## PROBLEM TO WORK ON
This exercise asks for the entries below to be printed exactly.

## EXTRACTED ENTRIES
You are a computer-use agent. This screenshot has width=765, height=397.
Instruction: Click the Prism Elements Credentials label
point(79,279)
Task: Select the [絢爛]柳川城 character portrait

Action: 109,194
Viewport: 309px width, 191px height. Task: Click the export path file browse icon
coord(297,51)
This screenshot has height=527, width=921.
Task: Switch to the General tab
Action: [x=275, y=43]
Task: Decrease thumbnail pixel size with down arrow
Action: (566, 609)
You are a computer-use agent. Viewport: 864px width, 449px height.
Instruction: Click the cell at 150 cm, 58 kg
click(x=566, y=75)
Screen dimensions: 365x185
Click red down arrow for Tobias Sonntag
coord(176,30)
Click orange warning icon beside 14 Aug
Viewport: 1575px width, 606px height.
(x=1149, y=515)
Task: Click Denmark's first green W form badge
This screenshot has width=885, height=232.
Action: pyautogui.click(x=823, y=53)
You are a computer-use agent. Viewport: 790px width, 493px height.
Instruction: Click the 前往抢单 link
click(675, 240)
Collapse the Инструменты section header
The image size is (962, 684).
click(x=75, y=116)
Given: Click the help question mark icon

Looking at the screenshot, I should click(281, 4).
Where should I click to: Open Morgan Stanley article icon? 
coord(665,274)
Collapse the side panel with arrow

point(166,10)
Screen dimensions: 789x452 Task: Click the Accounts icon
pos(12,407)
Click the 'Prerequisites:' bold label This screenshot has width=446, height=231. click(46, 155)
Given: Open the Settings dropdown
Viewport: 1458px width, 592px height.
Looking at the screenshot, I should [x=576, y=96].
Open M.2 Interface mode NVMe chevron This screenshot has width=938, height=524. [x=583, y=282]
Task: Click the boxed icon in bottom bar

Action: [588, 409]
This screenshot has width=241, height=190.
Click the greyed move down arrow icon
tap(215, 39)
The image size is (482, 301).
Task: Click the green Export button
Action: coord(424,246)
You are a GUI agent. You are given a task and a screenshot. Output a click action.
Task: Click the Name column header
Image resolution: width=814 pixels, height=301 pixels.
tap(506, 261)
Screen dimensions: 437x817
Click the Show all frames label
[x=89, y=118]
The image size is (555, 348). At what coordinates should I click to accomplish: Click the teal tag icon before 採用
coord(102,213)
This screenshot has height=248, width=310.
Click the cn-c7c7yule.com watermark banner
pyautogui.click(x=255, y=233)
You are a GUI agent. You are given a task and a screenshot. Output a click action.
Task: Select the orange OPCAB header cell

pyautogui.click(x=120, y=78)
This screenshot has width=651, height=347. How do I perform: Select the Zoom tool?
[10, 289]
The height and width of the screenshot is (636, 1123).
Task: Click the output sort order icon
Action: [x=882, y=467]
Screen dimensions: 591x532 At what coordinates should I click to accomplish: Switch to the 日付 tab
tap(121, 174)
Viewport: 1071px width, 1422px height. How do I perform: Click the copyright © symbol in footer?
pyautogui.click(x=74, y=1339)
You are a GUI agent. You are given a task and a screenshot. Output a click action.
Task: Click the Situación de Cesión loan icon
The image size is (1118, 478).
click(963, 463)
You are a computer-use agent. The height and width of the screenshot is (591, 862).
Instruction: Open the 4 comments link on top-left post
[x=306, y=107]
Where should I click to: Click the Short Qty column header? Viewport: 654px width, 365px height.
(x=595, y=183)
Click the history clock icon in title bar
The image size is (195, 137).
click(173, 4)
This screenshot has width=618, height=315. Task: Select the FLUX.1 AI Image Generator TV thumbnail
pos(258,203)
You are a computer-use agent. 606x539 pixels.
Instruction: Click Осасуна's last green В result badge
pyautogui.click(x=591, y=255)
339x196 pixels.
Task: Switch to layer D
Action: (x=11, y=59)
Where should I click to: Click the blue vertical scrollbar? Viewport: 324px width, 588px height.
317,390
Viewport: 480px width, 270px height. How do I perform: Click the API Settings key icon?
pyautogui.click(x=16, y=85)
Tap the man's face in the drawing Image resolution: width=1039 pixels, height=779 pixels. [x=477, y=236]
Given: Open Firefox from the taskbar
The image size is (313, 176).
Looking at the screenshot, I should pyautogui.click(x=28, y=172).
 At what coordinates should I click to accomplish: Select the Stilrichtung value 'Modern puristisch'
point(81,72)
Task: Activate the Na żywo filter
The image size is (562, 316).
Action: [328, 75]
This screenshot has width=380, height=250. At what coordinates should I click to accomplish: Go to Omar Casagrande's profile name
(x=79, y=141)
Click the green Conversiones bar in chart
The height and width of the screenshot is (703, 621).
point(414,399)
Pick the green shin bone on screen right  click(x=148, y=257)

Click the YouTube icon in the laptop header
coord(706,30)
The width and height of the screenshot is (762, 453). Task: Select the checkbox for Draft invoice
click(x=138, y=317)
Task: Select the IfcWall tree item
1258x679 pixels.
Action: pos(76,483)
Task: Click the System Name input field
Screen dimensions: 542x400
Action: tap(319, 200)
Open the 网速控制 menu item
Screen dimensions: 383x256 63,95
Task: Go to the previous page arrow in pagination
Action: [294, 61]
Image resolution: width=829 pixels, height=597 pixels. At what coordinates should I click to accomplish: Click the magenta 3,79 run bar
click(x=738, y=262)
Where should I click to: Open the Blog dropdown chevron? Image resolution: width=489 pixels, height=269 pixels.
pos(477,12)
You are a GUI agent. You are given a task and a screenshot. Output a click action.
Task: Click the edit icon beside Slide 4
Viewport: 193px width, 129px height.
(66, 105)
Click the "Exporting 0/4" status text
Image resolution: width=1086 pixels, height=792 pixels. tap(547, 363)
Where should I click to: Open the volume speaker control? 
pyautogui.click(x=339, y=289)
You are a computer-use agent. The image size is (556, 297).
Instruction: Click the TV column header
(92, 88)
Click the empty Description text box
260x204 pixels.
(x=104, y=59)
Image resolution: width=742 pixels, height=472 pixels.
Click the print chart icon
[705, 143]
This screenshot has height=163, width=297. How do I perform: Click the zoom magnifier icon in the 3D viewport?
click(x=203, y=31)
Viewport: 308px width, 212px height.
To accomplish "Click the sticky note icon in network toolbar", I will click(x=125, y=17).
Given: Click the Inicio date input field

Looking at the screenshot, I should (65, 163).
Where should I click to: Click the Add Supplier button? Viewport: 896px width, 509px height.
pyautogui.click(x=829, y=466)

## RESPONSE TO THIS EXERCISE
You are a computer-use agent. This screenshot has width=765, height=397.
Instruction: Click the Prism Elements Credentials label
point(79,279)
Task: Select the [絢爛]柳川城 character portrait

Action: 109,194
Viewport: 309px width, 191px height. Task: Click the export path file browse icon
coord(297,51)
This screenshot has height=527, width=921.
Task: Switch to the General tab
Action: [x=275, y=43]
Task: Decrease thumbnail pixel size with down arrow
Action: (566, 609)
You are a computer-use agent. Viewport: 864px width, 449px height.
Instruction: Click the cell at 150 cm, 58 kg
click(x=566, y=75)
Screen dimensions: 365x185
Click red down arrow for Tobias Sonntag
coord(176,30)
Click orange warning icon beside 14 Aug
Viewport: 1575px width, 606px height.
(x=1149, y=515)
Task: Click Denmark's first green W form badge
This screenshot has width=885, height=232.
Action: pyautogui.click(x=823, y=53)
You are a computer-use agent. Viewport: 790px width, 493px height.
Instruction: Click the 前往抢单 link
click(675, 240)
Collapse the Инструменты section header
The image size is (962, 684).
click(x=75, y=116)
Given: Click the help question mark icon

Looking at the screenshot, I should click(281, 4).
Where should I click to: Open Morgan Stanley article icon? 
coord(665,274)
Collapse the side panel with arrow

point(166,10)
Screen dimensions: 789x452 Task: Click the Accounts icon
pos(12,407)
Click the 'Prerequisites:' bold label This screenshot has width=446, height=231. click(46, 155)
Given: Open the Settings dropdown
Viewport: 1458px width, 592px height.
Looking at the screenshot, I should [x=576, y=96].
Open M.2 Interface mode NVMe chevron This screenshot has width=938, height=524. [x=583, y=282]
Task: Click the boxed icon in bottom bar

Action: [588, 409]
This screenshot has width=241, height=190.
Click the greyed move down arrow icon
tap(215, 39)
The image size is (482, 301).
Task: Click the green Export button
Action: coord(424,246)
You are a GUI agent. You are given a task and a screenshot. Output a click action.
Task: Click the Name column header
Image resolution: width=814 pixels, height=301 pixels.
tap(506, 261)
Screen dimensions: 437x817
Click the Show all frames label
[x=89, y=118]
The image size is (555, 348). At what coordinates should I click to accomplish: Click the teal tag icon before 採用
coord(102,213)
This screenshot has height=248, width=310.
Click the cn-c7c7yule.com watermark banner
pyautogui.click(x=255, y=233)
You are a GUI agent. You are given a task and a screenshot. Output a click action.
Task: Select the orange OPCAB header cell

pyautogui.click(x=120, y=78)
This screenshot has width=651, height=347. How do I perform: Select the Zoom tool?
[10, 289]
The height and width of the screenshot is (636, 1123).
Task: Click the output sort order icon
Action: [x=882, y=467]
Screen dimensions: 591x532 At what coordinates should I click to accomplish: Switch to the 日付 tab
tap(121, 174)
Viewport: 1071px width, 1422px height. How do I perform: Click the copyright © symbol in footer?
pyautogui.click(x=74, y=1339)
You are a GUI agent. You are given a task and a screenshot. Output a click action.
Task: Click the Situación de Cesión loan icon
The image size is (1118, 478).
click(963, 463)
You are a computer-use agent. The height and width of the screenshot is (591, 862).
Instruction: Open the 4 comments link on top-left post
[x=306, y=107]
Where should I click to: Click the Short Qty column header? Viewport: 654px width, 365px height.
(x=595, y=183)
Click the history clock icon in title bar
The image size is (195, 137).
click(173, 4)
This screenshot has width=618, height=315. Task: Select the FLUX.1 AI Image Generator TV thumbnail
pos(258,203)
You are a computer-use agent. 606x539 pixels.
Instruction: Click Осасуна's last green В result badge
pyautogui.click(x=591, y=255)
339x196 pixels.
Task: Switch to layer D
Action: (x=11, y=59)
Where should I click to: Click the blue vertical scrollbar? Viewport: 324px width, 588px height.
317,390
Viewport: 480px width, 270px height. How do I perform: Click the API Settings key icon?
pyautogui.click(x=16, y=85)
Tap the man's face in the drawing Image resolution: width=1039 pixels, height=779 pixels. [x=477, y=236]
Given: Open Firefox from the taskbar
The image size is (313, 176).
Looking at the screenshot, I should pyautogui.click(x=28, y=172).
 At what coordinates should I click to accomplish: Select the Stilrichtung value 'Modern puristisch'
point(81,72)
Task: Activate the Na żywo filter
The image size is (562, 316).
Action: [328, 75]
This screenshot has width=380, height=250. At what coordinates should I click to accomplish: Go to Omar Casagrande's profile name
(x=79, y=141)
Click the green Conversiones bar in chart
The height and width of the screenshot is (703, 621).
point(414,399)
Pick the green shin bone on screen right  click(x=148, y=257)

Click the YouTube icon in the laptop header
coord(706,30)
The width and height of the screenshot is (762, 453). Task: Select the checkbox for Draft invoice
click(x=138, y=317)
Task: Select the IfcWall tree item
1258x679 pixels.
Action: pos(76,483)
Task: Click the System Name input field
Screen dimensions: 542x400
Action: tap(319, 200)
Open the 网速控制 menu item
Screen dimensions: 383x256 63,95
Task: Go to the previous page arrow in pagination
Action: [294, 61]
Image resolution: width=829 pixels, height=597 pixels. At what coordinates should I click to accomplish: Click the magenta 3,79 run bar
click(x=738, y=262)
Where should I click to: Open the Blog dropdown chevron? Image resolution: width=489 pixels, height=269 pixels.
pos(477,12)
You are a GUI agent. You are given a task and a screenshot. Output a click action.
Task: Click the edit icon beside Slide 4
Viewport: 193px width, 129px height.
(66, 105)
Click the "Exporting 0/4" status text
Image resolution: width=1086 pixels, height=792 pixels. tap(547, 363)
Where should I click to: Open the volume speaker control? 
pyautogui.click(x=339, y=289)
You are a computer-use agent. The image size is (556, 297).
Instruction: Click the TV column header
(92, 88)
Click the empty Description text box
260x204 pixels.
(x=104, y=59)
Image resolution: width=742 pixels, height=472 pixels.
Click the print chart icon
[705, 143]
This screenshot has height=163, width=297. How do I perform: Click the zoom magnifier icon in the 3D viewport?
click(x=203, y=31)
Viewport: 308px width, 212px height.
To accomplish "Click the sticky note icon in network toolbar", I will click(x=125, y=17).
Given: Click the Inicio date input field

Looking at the screenshot, I should (65, 163).
Where should I click to: Click the Add Supplier button? Viewport: 896px width, 509px height.
pyautogui.click(x=829, y=466)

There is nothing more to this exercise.